‘Users’ are humans
Design is about people.
Working in the healthcare sector, it’s sometimes hard to forget those people that you affect the most through the work you do. It can be right there in front of you, seeing children living longer lives because of the work you and the healthcare company you support do. But it’s also sometimes easy to think about those end individuals as ‘users’.
User Experience is a hot topic and has been for some time. Really, it was birthed in Silicon Valley as a way of thinking about the end person using your product and avoid a narrow focus on delivering a solution that you (as in the company) think is the right thing. The problem with a user focus is that it’s easy to abstract the term user into being a statistic. A user is a term we attribute onto a person that uses our product, but it is far too easy for that to become a percentage on a spreadsheet or a cumulative number that appears on an analytics report. Treating the people we affect most as users can have a negative effect on how we think about our products and lead us to believe that our focus is on increasing that percentage or building up those numbers, only.
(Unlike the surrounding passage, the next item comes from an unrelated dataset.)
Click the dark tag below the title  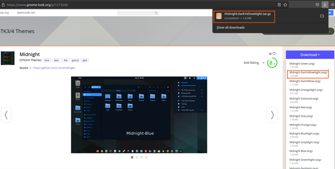point(56,60)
Why we should be Human-centred
Human-centered design is a term that's been explored and advocated for by many established designers from David and Tom Kelley, to Donald Norman and even into architecture by way of Mike Cooley.
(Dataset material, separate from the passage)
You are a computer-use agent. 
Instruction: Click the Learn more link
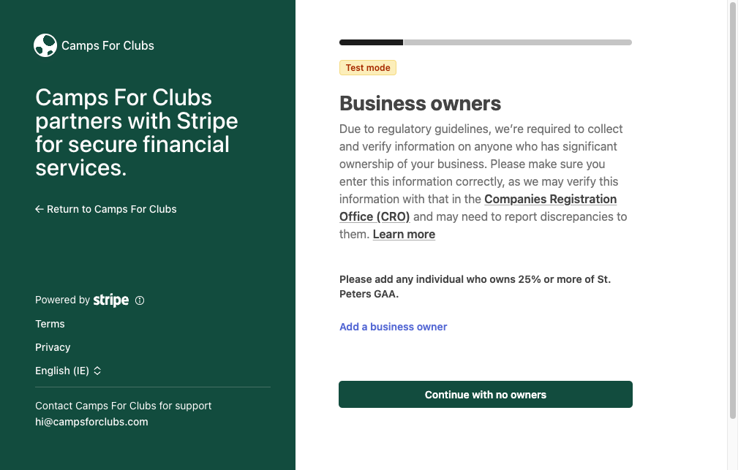pyautogui.click(x=404, y=235)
My argument is for a permanant change, a move away from user-centricity and user experience and towards human-centricity and human-experience. By doing this, we can’t abstract away who we are affecting. Those directly effected are other humans and as such, it helps focus the mind on doing our best work and allows to think more wholly about what we’re creating.
Numbers are important, we need to keep an eye on those analytics reports and the statistics from audience feedback, but that needn’t draw away from the very humans that we are affecting. Sometimes, decisions that may seem bad statistically, are actually right ethically. Making decisions that directly impact on the humans using your product are often some of the hardest and most important. Losing sight of those real people that you’re affecting with every slight change of pixels on a UI, removal of ‘old’ functionality or choice of distribution platform, can have lasting effects on their respect for your company and the values you represent.
So think carefully about every decision you make as a brand and contemplate the impact on the humans you’re working for, because no matter what you believe, the other humans of this earth are the people you’re helping and those humans need you to care about them first. You work for them, whether it feels like it or not.
Humans are not users, users are humans.